Dissolution Enhancement of poorly Water Soluble Drug Using Complexation Technique

Abstract

Aim of present work was to enhance the dissolution rate of poorly water soluble drugs using complexion technique. Complexion is a reversible association between two or more molecules to form a non-bonded entity with a well-defined stoichiometry. Cyclodextrins are large molecules with molecular weight greater than 1000Da and are consists of glucose monomers arranged in a donut ring shaped. Cyclodextrins consists of ring which has hydrophilic exterior and lipophilic core in which drug entraps. Phase solubility curve was prepared with different molar concentrations. Complexation was done using kneading method in which drug and cyclodextrin were mixed with addition of solvent to make paste to facilitate drug penetration in hydrophobic cavity of cyclodextrin.Various parameters were optimized like drug to beta cyclodextrin ratio, type and amount of solvent (water: methanol). Effect of addition of hydrophilic components along with complexation using hypromellose was also studied. Phase solubility curve showed that drug: beta cyclodextrin ratio 1:2 was required for complexation.

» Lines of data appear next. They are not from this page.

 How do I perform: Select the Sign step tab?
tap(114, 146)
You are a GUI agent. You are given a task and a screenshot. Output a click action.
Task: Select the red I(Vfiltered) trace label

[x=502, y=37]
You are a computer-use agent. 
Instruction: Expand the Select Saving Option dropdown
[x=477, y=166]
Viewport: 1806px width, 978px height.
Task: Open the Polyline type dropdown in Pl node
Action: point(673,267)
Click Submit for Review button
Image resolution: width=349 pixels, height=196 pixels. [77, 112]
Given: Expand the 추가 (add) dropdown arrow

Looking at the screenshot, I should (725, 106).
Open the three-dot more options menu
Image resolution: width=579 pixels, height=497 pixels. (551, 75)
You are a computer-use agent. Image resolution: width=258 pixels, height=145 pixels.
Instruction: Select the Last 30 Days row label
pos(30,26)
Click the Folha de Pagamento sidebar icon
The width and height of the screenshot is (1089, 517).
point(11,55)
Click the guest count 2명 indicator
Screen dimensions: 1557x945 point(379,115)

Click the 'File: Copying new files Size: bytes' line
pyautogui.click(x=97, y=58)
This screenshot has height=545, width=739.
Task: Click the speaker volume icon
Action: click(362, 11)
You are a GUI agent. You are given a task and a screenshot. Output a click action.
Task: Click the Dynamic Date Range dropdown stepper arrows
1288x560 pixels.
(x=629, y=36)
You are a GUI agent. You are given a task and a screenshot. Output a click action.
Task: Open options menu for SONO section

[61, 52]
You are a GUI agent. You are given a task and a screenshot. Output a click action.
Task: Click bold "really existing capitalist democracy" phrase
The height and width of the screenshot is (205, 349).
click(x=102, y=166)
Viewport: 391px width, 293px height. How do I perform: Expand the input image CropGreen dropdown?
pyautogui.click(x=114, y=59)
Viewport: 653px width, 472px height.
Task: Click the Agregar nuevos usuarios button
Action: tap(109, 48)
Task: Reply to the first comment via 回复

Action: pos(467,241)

Optimization of various factors could improve dissolution rate and > 85% drug release was obtained with drug: beta cyclodextrin: hypromellose 5 cps in a ratio of 1:2:1. Tablets showed acceptation parameters and improve dissolution rate when compared to marketed product and pure drug. Thus, it can be concluded that complexion can successfully be used for solubility enhancement of hydrophobic drugs.